Together is better: roommates, teammates, and now, coaches

Home Sports Charger Track and Field Together is better: roommates, teammates, and now, coaches
Together is better: roommates, teammates, and now, coaches
Maurice Jones (left) and Justin Fawley (right) graduated from Hillsdale in 2015. They were teammates and best friends when they were student-athletes, and now, they are assistant coaches on the track and field teams. (Calli Townsend | Collegian)

Former roommates and Hillsdale graduates in 2015, assistant coaches Maurice “Mo” Jones and Justin Fawley have returned this year as members of the men’s and women’s track and field coaching staff. Junior Kathryn Bassette, who has worked with both coaches, said she loves the dynamic they bring to the team and their close relationship.

“What makes me most happy about having them on staff is that they are best friends,” Bassette said. “They have a ton of fun together and that creates an environment for me to relax and have fun too.”

Jones was a three-time All-American while at Hillsdale, and a national champion in 400-meter hurdles in 2015. Fawley was an NCAA qualifier in the decathlon in 2014.

Being a student athlete has been a normal thing for Jones all his life. Ever since he could remember, he had played sports while balancing academics. This year is his 15th in track and field .

“Obviously it changed a little bit with the rigors of Hillsdale,” Jones  said. “But it was just the same thing: get my studies in and show up to training and get the job done.”

Jones said he has many good memories from both running track and coaching the team. The good times, he said, are about the people, not specifically the sport.

“It’s not a particular race, it’s not a particular time someone ran extremely well,” Jones said. “I like the moments when you’ve been explaining something and you’ve tried several different ways of explaining it and attacking the problem and then finally it clicks and you can just see them do it…I think that’s what every coach looks for.”

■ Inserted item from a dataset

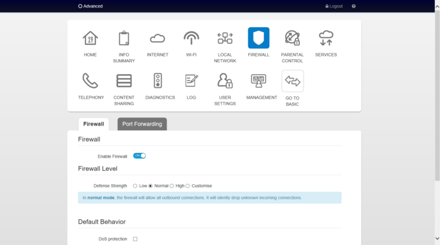
Task: Switch to the Port Forwarding tab
Action: pyautogui.click(x=142, y=124)
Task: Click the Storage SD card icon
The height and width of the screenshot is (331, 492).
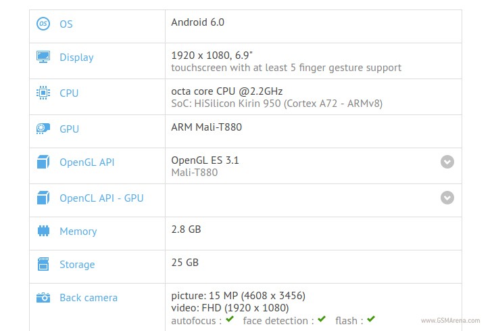Action: [43, 264]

When Jones was offered a position as an assistant coach, he wasted little time leaving his training group in Arizona to return to Hillsdale College.

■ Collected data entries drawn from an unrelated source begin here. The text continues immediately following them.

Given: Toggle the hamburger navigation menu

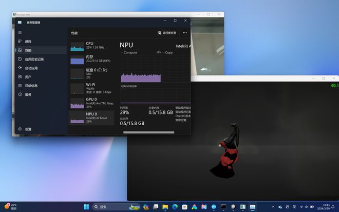Looking at the screenshot, I should [x=20, y=33].
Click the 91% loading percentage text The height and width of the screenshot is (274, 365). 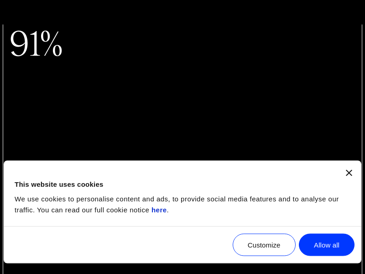click(x=36, y=44)
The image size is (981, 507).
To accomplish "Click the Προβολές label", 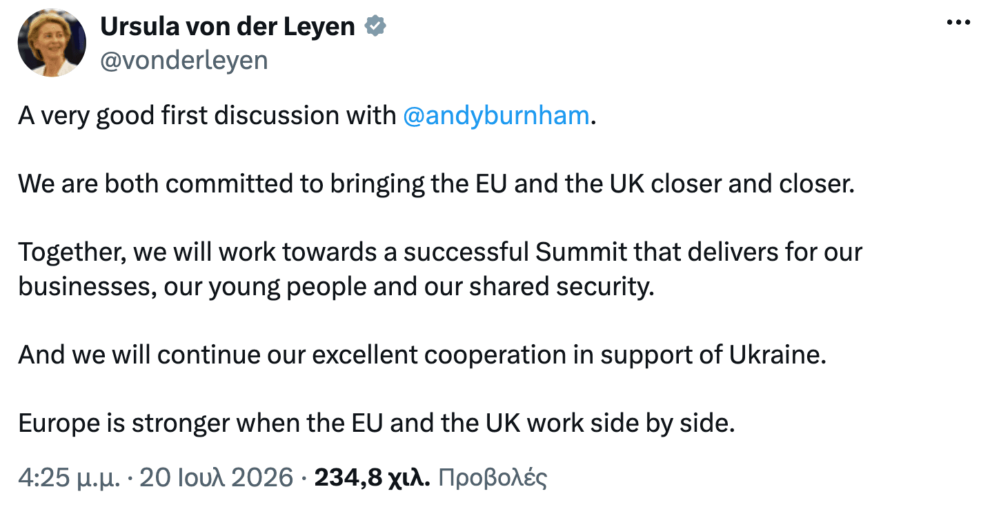I will [x=493, y=478].
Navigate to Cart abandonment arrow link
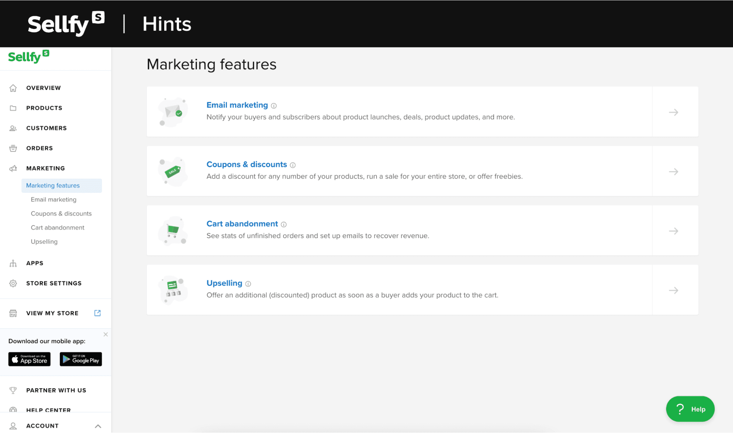733x433 pixels. 674,230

“It was an opportunity to not only train with a coach that I’d had a lot of success with, but to also be back around the place I love and the team I love,” Jones said.

As a coach, he said he has goals for the team like winning and sending athletes to nationals, but he also looks for their development in their sport and attitude.

“Really what I’m looking for is that improvement from each athlete to be the best that they can that year, that race,” Jones said.

Outside of coaching, Jones is still in to outdoor and active hobbies, which he said changes from year to year. Lately he’s been in to shooting sports and hunting, but he also enjoys fishing and reading. In the past, he’s also tried to learn different languages and playing guitar.

“I would stick with the outdoorsman stuff right now,” Jones said.

Jones said while watching the athletes this year, he doesn’t think much has changed.

“Definitely the core seems to have gotten bigger, from what I’ve heard,” Jones said with a laugh, adding that the academic requirements for being on the team have “skyrocketed.” “The team’s gotten a lot smarter, but it hasn’t diminished our talent at all, which is what we’re looking for.”

He said there are a few differences year to year, but the students are very much the same.

“I just see a lot of kids trying to be the best they can for themselves and for their teammates, which is really what it was when I was here,” Jones said. “Feels like how I left it.”

Fawley, who graduated from Hillsdale with Jones, also said the college hasn’t changed much, aside from campus renovations, but the “caliber of athlete” has improved. Fawley had grown up as a student athlete; his focus was mainly on soccer and track, though he had played most sports by the time he went to college. He had always enjoyed being a student athlete, he said.

“It’s probably one of the best experiences,” Fawley said, adding that it was all about prioritizing and balancing class and training. “Being a student athlete here was a really great experience…just met a lot of my best friends here through athletics and through the school and helped me get a job here.”

Fawley said he had a lot of good memories from being a student athlete, one of his favorites being a semester when he and Jones roomed together and grilled out on the weekends on their front lawn.

“We met a lot of really cool people doing that because, you know, those people were walking home from classes, and we’d be like, ‘Hey do you wanna eat?’ and they’d just come over and eat with us,” Fawley said.

His goals for coaching stay “pretty constant,” he said, and he wanted to push athletes to do their best in not only sports but in becoming an adult with the right focus.

“If we can teach sort of moral lessons through athletics and if we can create a robust, resilient person through athletics, I think that’s one of the biggest things,” Fawley said. “I would probably say that that’s my biggest goal is helping people navigate the transitionary period in their life.”

Bassette said Jones and Fawley have a belief in the athletics program that will take it to the next level, and she hopes that “other track athletes will take advantage of their knowledge.”

“They’re just two guys really passionate about coaching, really in love with Hillsdale track and field, and really happy that they can do what they love together,” Bassette said.